EXERCISE MATERIAL –
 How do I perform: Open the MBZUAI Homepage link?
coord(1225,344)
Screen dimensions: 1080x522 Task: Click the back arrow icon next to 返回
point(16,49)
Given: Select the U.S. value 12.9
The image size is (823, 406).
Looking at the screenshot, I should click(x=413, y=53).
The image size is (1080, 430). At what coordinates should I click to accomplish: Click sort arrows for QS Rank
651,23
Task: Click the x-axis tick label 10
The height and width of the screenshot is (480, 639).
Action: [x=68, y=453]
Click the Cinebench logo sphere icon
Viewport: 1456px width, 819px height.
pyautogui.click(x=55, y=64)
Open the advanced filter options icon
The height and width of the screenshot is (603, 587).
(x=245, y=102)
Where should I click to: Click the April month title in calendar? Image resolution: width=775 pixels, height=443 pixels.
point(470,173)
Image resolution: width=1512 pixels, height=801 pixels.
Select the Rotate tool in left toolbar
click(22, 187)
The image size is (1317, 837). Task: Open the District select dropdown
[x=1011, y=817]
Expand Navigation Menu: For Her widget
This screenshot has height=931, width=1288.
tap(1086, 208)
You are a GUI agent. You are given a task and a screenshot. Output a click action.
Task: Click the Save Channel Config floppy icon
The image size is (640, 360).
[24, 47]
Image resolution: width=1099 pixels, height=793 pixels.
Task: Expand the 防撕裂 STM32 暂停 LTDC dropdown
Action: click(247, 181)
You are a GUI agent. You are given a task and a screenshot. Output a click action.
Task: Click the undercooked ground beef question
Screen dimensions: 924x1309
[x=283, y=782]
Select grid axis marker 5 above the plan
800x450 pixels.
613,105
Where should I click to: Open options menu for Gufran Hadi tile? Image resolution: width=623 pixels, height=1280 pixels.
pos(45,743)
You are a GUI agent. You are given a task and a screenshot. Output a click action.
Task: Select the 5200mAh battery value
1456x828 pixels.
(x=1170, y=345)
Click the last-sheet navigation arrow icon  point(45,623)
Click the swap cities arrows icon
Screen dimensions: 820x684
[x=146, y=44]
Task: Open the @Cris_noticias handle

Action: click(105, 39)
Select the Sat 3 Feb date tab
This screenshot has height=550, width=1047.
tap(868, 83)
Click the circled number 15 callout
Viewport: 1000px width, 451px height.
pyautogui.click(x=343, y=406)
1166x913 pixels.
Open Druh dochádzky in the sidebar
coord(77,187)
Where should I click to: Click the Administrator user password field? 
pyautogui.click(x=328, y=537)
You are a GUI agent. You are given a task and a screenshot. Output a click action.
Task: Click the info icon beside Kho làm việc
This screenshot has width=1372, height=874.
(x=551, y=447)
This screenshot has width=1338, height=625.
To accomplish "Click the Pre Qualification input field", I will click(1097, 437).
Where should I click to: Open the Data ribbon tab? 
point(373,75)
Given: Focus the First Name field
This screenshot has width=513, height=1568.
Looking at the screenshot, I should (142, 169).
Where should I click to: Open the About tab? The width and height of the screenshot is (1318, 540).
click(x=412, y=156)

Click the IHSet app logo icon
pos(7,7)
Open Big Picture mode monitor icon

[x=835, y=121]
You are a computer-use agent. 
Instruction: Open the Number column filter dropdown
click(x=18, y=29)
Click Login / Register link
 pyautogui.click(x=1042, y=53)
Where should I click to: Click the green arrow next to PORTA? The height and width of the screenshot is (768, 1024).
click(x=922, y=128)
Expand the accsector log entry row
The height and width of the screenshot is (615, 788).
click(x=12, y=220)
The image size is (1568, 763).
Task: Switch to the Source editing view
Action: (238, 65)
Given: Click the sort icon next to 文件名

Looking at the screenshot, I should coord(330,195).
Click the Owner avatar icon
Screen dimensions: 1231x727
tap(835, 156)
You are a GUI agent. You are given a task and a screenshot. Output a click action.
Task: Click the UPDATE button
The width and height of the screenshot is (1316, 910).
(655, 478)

WHAT YOU ARE ASKED TO DO – Reproduce the data above verbatim, from the line that contains "Screen dimensions: 1080x522" up to and including the line that contains "(x=245, y=102)".

FULL OUTPUT –
Screen dimensions: 1080x522 Task: Click the back arrow icon next to 返回
point(16,49)
Given: Select the U.S. value 12.9
The image size is (823, 406).
Looking at the screenshot, I should click(x=413, y=53).
The image size is (1080, 430). At what coordinates should I click to accomplish: Click sort arrows for QS Rank
651,23
Task: Click the x-axis tick label 10
The height and width of the screenshot is (480, 639).
Action: [x=68, y=453]
Click the Cinebench logo sphere icon
Viewport: 1456px width, 819px height.
pyautogui.click(x=55, y=64)
Open the advanced filter options icon
The height and width of the screenshot is (603, 587).
(x=245, y=102)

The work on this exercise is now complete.